In this period Stefan Dušan founded and was buried in the Monastery of the Holy Archangels in Prizren, under his rule Serbia reached its territorial, political, economic, and cultural peak.

With the death of Stefan Uroš V in 1371, a series of competing regional nobles sieged, counter-sieged and held control of Prizren - increasingly with Ottoman support and intervention. The first who tried to gain control of Prizren and the trade that passed through the town was Prince Marko, but after his defeat in the Battle of Maritsa, the Balšići of Zeta quickly moved to take Prizren soon after the battle in the fall and winter of 1371. In the spring of 1372, Nikola Altomanović besieged Prizren and tried to expand his rule, but was defeated. The death George Balšić in 1377 created another power vacuum - Đurađ Branković took over Prizren for the first time at that time.

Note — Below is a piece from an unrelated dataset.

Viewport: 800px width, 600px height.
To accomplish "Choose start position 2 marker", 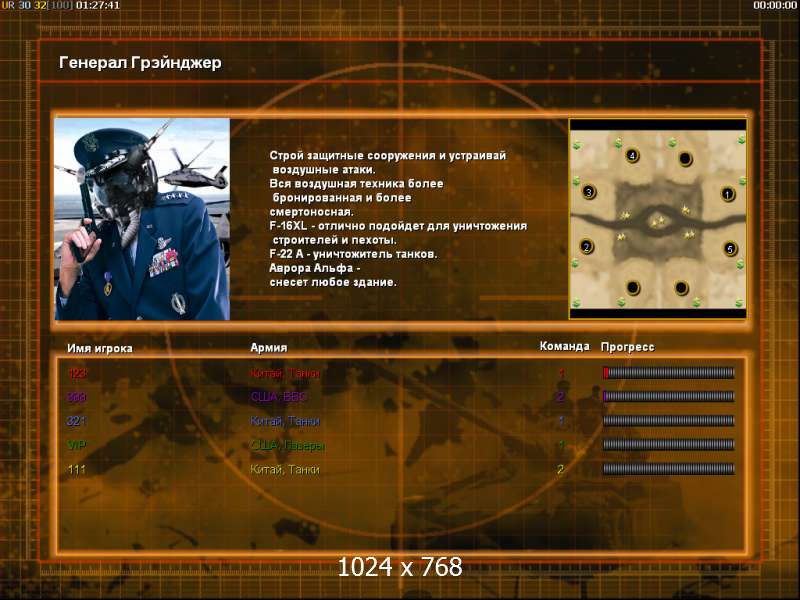I will point(587,247).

The Catholic church retained some influence in the area; 14th-century documents refer to a catholic church in Prizren, which was the seat of a bishopric between the 1330s and 1380s. Catholic parishes served Ragusan merchants and Saxon miners.

Ottoman Period 

After several years of attack and counterattack, the Ottomans made a major invasion of Kosovo in 1454; Attempts of liberating the Prizren area earlier by Skanderbeg and thereafter by John Hunyadi have failed, as Đurađ Branković was an Ottoman vassal at this time and did not grant passage into Kosovo for the Crusaders to fight the Ottomans. On 21 June 1455, Prizren surrendered to the Ottoman army. Prizren was the capital of the Sanjak of Prizren, and under new administrative organization of Ottoman Empire it became capital of the Vilayet. This included the city of Tetovo. Later it became part of the larger Rumelia Eyalet. It was a prosperous trade city, benefiting from its position on the north-south and east-west trade routes across the Empire. Prizren became one of the larger cities of the Ottomans' Kosovo Province (vilayet).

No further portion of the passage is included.